> [Task instructions]:
Could you repeat the records below exactly, without the pictures?

===== Task data =====

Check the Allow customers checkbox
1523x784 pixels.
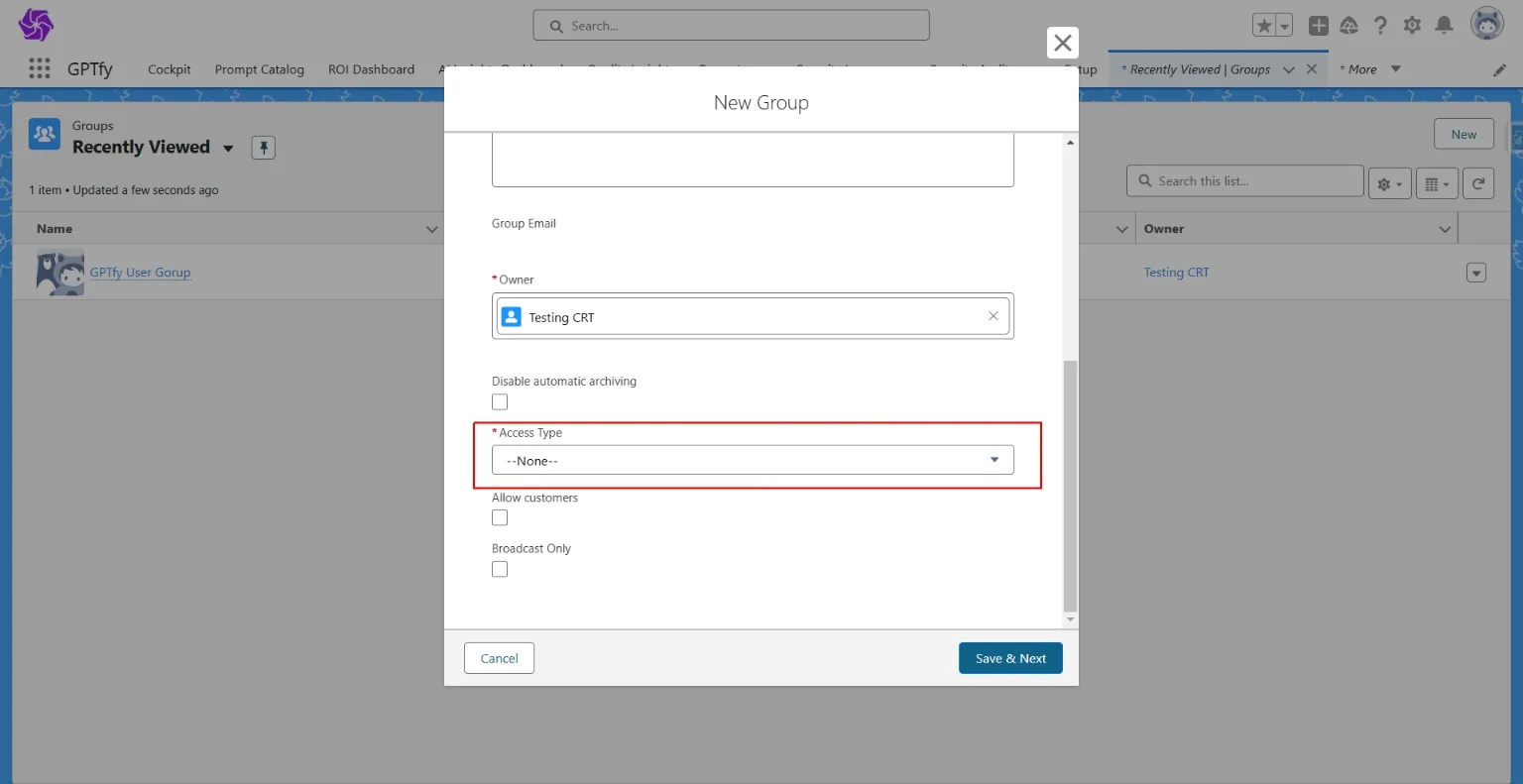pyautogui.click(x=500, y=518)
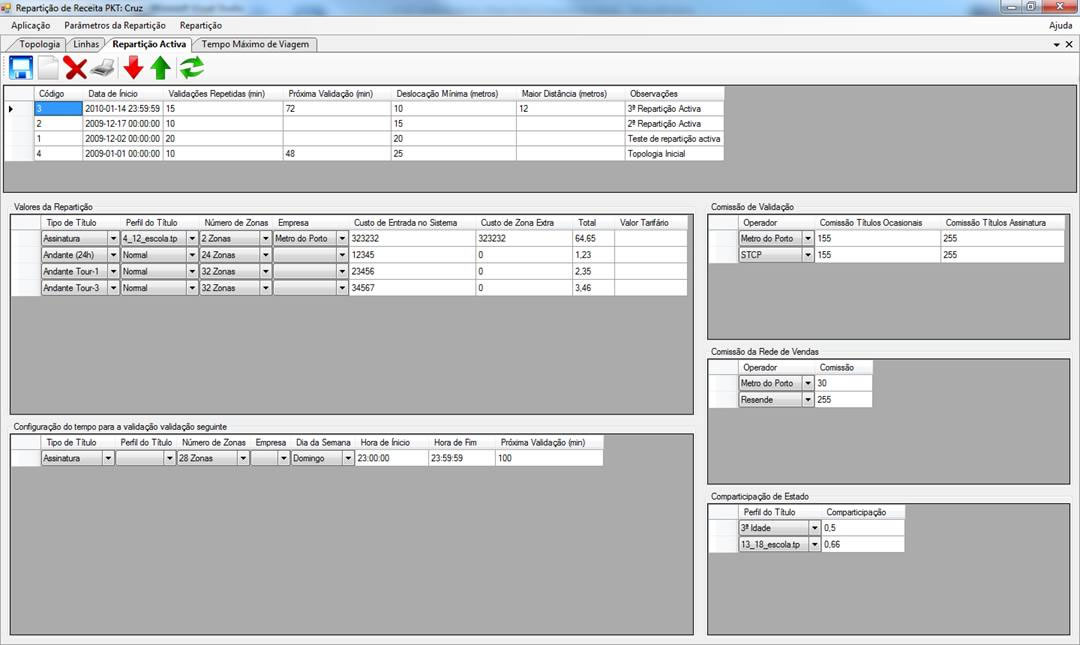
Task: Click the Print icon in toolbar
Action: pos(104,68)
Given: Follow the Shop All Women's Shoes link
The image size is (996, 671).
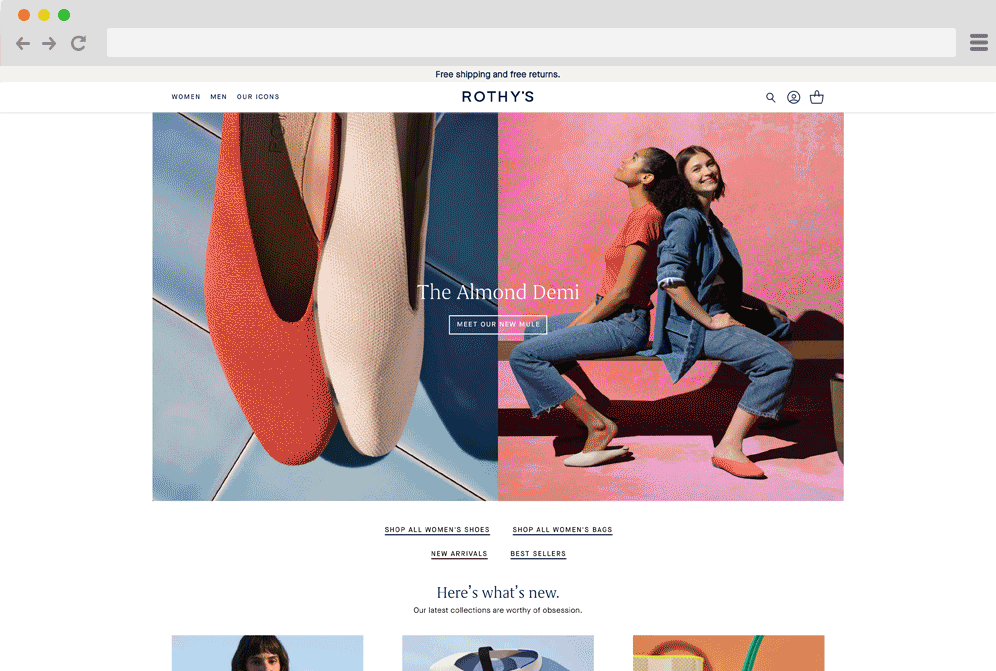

=====

> [Your solution]:
Check the Allow customers checkbox
1523x784 pixels.
pyautogui.click(x=500, y=518)
Task: Click the Print icon in toolbar
Action: pos(104,68)
Given: Follow the Shop All Women's Shoes link
The image size is (996, 671).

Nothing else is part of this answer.